■ Exercise objective: Take the entries that follow and write them out again, word for word.

■ Records provided:
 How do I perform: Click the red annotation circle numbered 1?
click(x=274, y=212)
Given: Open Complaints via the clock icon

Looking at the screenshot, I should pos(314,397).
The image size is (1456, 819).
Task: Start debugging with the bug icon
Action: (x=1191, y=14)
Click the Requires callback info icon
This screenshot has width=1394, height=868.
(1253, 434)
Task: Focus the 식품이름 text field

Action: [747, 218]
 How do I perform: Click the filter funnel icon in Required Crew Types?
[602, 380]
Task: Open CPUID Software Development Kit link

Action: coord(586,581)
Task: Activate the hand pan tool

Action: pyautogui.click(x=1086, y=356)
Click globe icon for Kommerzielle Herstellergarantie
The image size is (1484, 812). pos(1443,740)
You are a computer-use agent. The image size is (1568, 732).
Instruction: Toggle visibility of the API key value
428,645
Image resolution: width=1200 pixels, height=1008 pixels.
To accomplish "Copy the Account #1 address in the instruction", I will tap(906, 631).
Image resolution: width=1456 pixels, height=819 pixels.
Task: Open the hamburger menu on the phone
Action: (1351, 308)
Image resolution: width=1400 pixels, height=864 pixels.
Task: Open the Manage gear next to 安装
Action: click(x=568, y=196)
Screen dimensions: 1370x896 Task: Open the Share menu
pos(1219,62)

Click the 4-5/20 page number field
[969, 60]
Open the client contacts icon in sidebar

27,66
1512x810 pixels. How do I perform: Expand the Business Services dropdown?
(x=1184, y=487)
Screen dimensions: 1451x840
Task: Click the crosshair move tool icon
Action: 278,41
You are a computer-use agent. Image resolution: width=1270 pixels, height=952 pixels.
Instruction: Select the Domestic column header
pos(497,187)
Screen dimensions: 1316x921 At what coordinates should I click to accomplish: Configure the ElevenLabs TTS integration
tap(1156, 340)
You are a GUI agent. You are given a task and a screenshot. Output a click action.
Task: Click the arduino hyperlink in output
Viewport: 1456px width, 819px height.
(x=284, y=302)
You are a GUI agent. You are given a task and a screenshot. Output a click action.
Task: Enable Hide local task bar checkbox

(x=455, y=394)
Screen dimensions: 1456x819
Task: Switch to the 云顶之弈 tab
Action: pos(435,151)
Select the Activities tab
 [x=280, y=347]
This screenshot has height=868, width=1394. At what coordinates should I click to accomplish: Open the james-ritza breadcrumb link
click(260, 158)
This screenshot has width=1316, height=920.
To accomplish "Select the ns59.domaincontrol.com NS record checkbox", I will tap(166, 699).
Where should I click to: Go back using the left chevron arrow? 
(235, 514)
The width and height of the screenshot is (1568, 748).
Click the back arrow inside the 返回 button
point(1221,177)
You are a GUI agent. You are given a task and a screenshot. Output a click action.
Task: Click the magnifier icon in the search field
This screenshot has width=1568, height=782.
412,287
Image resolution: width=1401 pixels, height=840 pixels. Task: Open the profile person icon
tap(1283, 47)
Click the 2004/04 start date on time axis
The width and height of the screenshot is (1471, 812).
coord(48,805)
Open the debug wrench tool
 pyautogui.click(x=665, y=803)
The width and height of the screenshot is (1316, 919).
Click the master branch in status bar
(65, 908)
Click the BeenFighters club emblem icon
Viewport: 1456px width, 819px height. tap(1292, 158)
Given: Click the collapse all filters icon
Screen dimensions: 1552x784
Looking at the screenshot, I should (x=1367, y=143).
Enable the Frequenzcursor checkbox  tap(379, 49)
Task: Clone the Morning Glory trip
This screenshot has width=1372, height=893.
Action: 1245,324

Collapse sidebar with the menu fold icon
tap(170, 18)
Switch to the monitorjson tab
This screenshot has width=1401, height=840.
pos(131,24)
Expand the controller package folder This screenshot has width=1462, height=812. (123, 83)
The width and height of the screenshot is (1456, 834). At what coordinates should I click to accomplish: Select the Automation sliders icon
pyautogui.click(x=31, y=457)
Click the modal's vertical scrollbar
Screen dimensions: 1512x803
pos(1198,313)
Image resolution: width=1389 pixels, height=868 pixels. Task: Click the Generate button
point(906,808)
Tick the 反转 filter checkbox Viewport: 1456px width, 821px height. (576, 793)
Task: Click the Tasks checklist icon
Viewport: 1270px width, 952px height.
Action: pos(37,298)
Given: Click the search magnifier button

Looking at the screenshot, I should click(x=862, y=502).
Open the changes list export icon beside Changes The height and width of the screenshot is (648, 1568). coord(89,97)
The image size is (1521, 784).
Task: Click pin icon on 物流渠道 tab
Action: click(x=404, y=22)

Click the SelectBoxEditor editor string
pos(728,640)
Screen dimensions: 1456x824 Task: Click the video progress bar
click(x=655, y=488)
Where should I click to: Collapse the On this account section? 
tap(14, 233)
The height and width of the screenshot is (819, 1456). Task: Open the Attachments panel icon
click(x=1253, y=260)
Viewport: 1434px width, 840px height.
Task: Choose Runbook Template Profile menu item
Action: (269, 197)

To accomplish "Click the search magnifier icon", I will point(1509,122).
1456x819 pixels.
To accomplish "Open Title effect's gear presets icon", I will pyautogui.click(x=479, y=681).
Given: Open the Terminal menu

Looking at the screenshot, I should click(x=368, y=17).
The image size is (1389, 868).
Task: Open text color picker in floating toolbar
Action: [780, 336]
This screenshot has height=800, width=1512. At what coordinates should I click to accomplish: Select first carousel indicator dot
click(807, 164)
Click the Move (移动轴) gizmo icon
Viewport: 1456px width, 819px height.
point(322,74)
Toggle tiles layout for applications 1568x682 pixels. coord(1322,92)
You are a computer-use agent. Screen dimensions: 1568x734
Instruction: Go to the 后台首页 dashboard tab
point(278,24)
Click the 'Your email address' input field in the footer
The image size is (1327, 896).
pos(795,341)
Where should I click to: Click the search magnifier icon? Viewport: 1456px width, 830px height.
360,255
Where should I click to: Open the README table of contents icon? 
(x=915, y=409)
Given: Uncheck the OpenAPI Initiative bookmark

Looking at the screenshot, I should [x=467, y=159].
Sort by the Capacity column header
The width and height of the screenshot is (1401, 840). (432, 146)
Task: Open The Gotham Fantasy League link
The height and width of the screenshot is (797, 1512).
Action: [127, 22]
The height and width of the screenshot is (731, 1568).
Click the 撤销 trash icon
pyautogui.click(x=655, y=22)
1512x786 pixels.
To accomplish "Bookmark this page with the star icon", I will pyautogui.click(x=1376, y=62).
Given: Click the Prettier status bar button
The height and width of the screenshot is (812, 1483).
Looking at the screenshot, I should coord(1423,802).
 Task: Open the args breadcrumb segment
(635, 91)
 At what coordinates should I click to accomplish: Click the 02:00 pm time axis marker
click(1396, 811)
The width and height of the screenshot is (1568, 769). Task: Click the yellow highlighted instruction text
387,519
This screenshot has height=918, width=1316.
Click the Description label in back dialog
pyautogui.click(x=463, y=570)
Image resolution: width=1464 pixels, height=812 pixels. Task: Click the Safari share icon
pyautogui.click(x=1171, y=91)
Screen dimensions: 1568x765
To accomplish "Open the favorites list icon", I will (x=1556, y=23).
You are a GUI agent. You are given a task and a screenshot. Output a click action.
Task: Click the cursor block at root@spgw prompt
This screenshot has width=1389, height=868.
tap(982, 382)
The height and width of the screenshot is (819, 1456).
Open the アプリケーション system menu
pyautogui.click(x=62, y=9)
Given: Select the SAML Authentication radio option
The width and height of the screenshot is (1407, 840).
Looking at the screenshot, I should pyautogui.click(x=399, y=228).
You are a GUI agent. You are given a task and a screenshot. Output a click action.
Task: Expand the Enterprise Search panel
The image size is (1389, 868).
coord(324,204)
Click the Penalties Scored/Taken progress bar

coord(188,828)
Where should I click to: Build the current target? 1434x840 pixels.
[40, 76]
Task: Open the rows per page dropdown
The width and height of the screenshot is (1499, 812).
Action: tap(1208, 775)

■ Exercise result:
 How do I perform: Click the red annotation circle numbered 1?
click(x=274, y=212)
Given: Open Complaints via the clock icon

Looking at the screenshot, I should pos(314,397).
The image size is (1456, 819).
Task: Start debugging with the bug icon
Action: (x=1191, y=14)
Click the Requires callback info icon
This screenshot has width=1394, height=868.
(1253, 434)
Task: Focus the 식품이름 text field

Action: [747, 218]
 How do I perform: Click the filter funnel icon in Required Crew Types?
[602, 380]
Task: Open CPUID Software Development Kit link

Action: coord(586,581)
Task: Activate the hand pan tool

Action: pyautogui.click(x=1086, y=356)
Click globe icon for Kommerzielle Herstellergarantie
The image size is (1484, 812). pos(1443,740)
You are a computer-use agent. The image size is (1568, 732).
Instruction: Toggle visibility of the API key value
428,645
Image resolution: width=1200 pixels, height=1008 pixels.
To accomplish "Copy the Account #1 address in the instruction", I will tap(906, 631).
Image resolution: width=1456 pixels, height=819 pixels.
Task: Open the hamburger menu on the phone
Action: (1351, 308)
Image resolution: width=1400 pixels, height=864 pixels.
Task: Open the Manage gear next to 安装
Action: click(x=568, y=196)
Screen dimensions: 1370x896 Task: Open the Share menu
pos(1219,62)

Click the 4-5/20 page number field
[969, 60]
Open the client contacts icon in sidebar

27,66
1512x810 pixels. How do I perform: Expand the Business Services dropdown?
(x=1184, y=487)
Screen dimensions: 1451x840
Task: Click the crosshair move tool icon
Action: 278,41
You are a computer-use agent. Image resolution: width=1270 pixels, height=952 pixels.
Instruction: Select the Domestic column header
pos(497,187)
Screen dimensions: 1316x921 At what coordinates should I click to accomplish: Configure the ElevenLabs TTS integration
tap(1156, 340)
You are a GUI agent. You are given a task and a screenshot. Output a click action.
Task: Click the arduino hyperlink in output
Viewport: 1456px width, 819px height.
(x=284, y=302)
You are a GUI agent. You are given a task and a screenshot. Output a click action.
Task: Enable Hide local task bar checkbox

(x=455, y=394)
Screen dimensions: 1456x819
Task: Switch to the 云顶之弈 tab
Action: pos(435,151)
Select the Activities tab
 [x=280, y=347]
This screenshot has height=868, width=1394. At what coordinates should I click to accomplish: Open the james-ritza breadcrumb link
click(260, 158)
This screenshot has width=1316, height=920.
To accomplish "Select the ns59.domaincontrol.com NS record checkbox", I will tap(166, 699).
Where should I click to: Go back using the left chevron arrow? 
(235, 514)
The width and height of the screenshot is (1568, 748).
Click the back arrow inside the 返回 button
point(1221,177)
You are a GUI agent. You are given a task and a screenshot. Output a click action.
Task: Click the magnifier icon in the search field
This screenshot has width=1568, height=782.
412,287
Image resolution: width=1401 pixels, height=840 pixels. Task: Open the profile person icon
tap(1283, 47)
Click the 2004/04 start date on time axis
The width and height of the screenshot is (1471, 812).
coord(48,805)
Open the debug wrench tool
 pyautogui.click(x=665, y=803)
The width and height of the screenshot is (1316, 919).
Click the master branch in status bar
(65, 908)
Click the BeenFighters club emblem icon
Viewport: 1456px width, 819px height. tap(1292, 158)
Given: Click the collapse all filters icon
Screen dimensions: 1552x784
Looking at the screenshot, I should (x=1367, y=143).
Enable the Frequenzcursor checkbox  tap(379, 49)
Task: Clone the Morning Glory trip
This screenshot has width=1372, height=893.
Action: 1245,324

Collapse sidebar with the menu fold icon
tap(170, 18)
Switch to the monitorjson tab
This screenshot has width=1401, height=840.
pos(131,24)
Expand the controller package folder This screenshot has width=1462, height=812. (123, 83)
The width and height of the screenshot is (1456, 834). At what coordinates should I click to accomplish: Select the Automation sliders icon
pyautogui.click(x=31, y=457)
Click the modal's vertical scrollbar
Screen dimensions: 1512x803
pos(1198,313)
Image resolution: width=1389 pixels, height=868 pixels. Task: Click the Generate button
point(906,808)
Tick the 反转 filter checkbox Viewport: 1456px width, 821px height. (576, 793)
Task: Click the Tasks checklist icon
Viewport: 1270px width, 952px height.
Action: pos(37,298)
Given: Click the search magnifier button

Looking at the screenshot, I should click(x=862, y=502).
Open the changes list export icon beside Changes The height and width of the screenshot is (648, 1568). coord(89,97)
The image size is (1521, 784).
Task: Click pin icon on 物流渠道 tab
Action: click(x=404, y=22)

Click the SelectBoxEditor editor string
pos(728,640)
Screen dimensions: 1456x824 Task: Click the video progress bar
click(x=655, y=488)
Where should I click to: Collapse the On this account section? 
tap(14, 233)
The height and width of the screenshot is (819, 1456). Task: Open the Attachments panel icon
click(x=1253, y=260)
Viewport: 1434px width, 840px height.
Task: Choose Runbook Template Profile menu item
Action: (269, 197)

To accomplish "Click the search magnifier icon", I will point(1509,122).
1456x819 pixels.
To accomplish "Open Title effect's gear presets icon", I will pyautogui.click(x=479, y=681).
Given: Open the Terminal menu

Looking at the screenshot, I should click(x=368, y=17).
The image size is (1389, 868).
Task: Open text color picker in floating toolbar
Action: [780, 336]
This screenshot has height=800, width=1512. At what coordinates should I click to accomplish: Select first carousel indicator dot
click(807, 164)
Click the Move (移动轴) gizmo icon
Viewport: 1456px width, 819px height.
point(322,74)
Toggle tiles layout for applications 1568x682 pixels. coord(1322,92)
You are a computer-use agent. Screen dimensions: 1568x734
Instruction: Go to the 后台首页 dashboard tab
point(278,24)
Click the 'Your email address' input field in the footer
The image size is (1327, 896).
pos(795,341)
Where should I click to: Click the search magnifier icon? Viewport: 1456px width, 830px height.
360,255
Where should I click to: Open the README table of contents icon? 
(x=915, y=409)
Given: Uncheck the OpenAPI Initiative bookmark

Looking at the screenshot, I should [x=467, y=159].
Sort by the Capacity column header
The width and height of the screenshot is (1401, 840). (432, 146)
Task: Open The Gotham Fantasy League link
The height and width of the screenshot is (797, 1512).
Action: [127, 22]
The height and width of the screenshot is (731, 1568).
Click the 撤销 trash icon
pyautogui.click(x=655, y=22)
1512x786 pixels.
To accomplish "Bookmark this page with the star icon", I will pyautogui.click(x=1376, y=62).
Given: Click the Prettier status bar button
The height and width of the screenshot is (812, 1483).
Looking at the screenshot, I should coord(1423,802).
 Task: Open the args breadcrumb segment
(635, 91)
 At what coordinates should I click to accomplish: Click the 02:00 pm time axis marker
click(1396, 811)
The width and height of the screenshot is (1568, 769). Task: Click the yellow highlighted instruction text
387,519
This screenshot has height=918, width=1316.
Click the Description label in back dialog
pyautogui.click(x=463, y=570)
Image resolution: width=1464 pixels, height=812 pixels. Task: Click the Safari share icon
pyautogui.click(x=1171, y=91)
Screen dimensions: 1568x765
To accomplish "Open the favorites list icon", I will (x=1556, y=23).
You are a GUI agent. You are given a task and a screenshot. Output a click action.
Task: Click the cursor block at root@spgw prompt
This screenshot has width=1389, height=868.
tap(982, 382)
The height and width of the screenshot is (819, 1456).
Open the アプリケーション system menu
pyautogui.click(x=62, y=9)
Given: Select the SAML Authentication radio option
The width and height of the screenshot is (1407, 840).
Looking at the screenshot, I should pyautogui.click(x=399, y=228).
You are a GUI agent. You are given a task and a screenshot. Output a click action.
Task: Expand the Enterprise Search panel
The image size is (1389, 868).
coord(324,204)
Click the Penalties Scored/Taken progress bar

coord(188,828)
Where should I click to: Build the current target? 1434x840 pixels.
[40, 76]
Task: Open the rows per page dropdown
The width and height of the screenshot is (1499, 812).
Action: tap(1208, 775)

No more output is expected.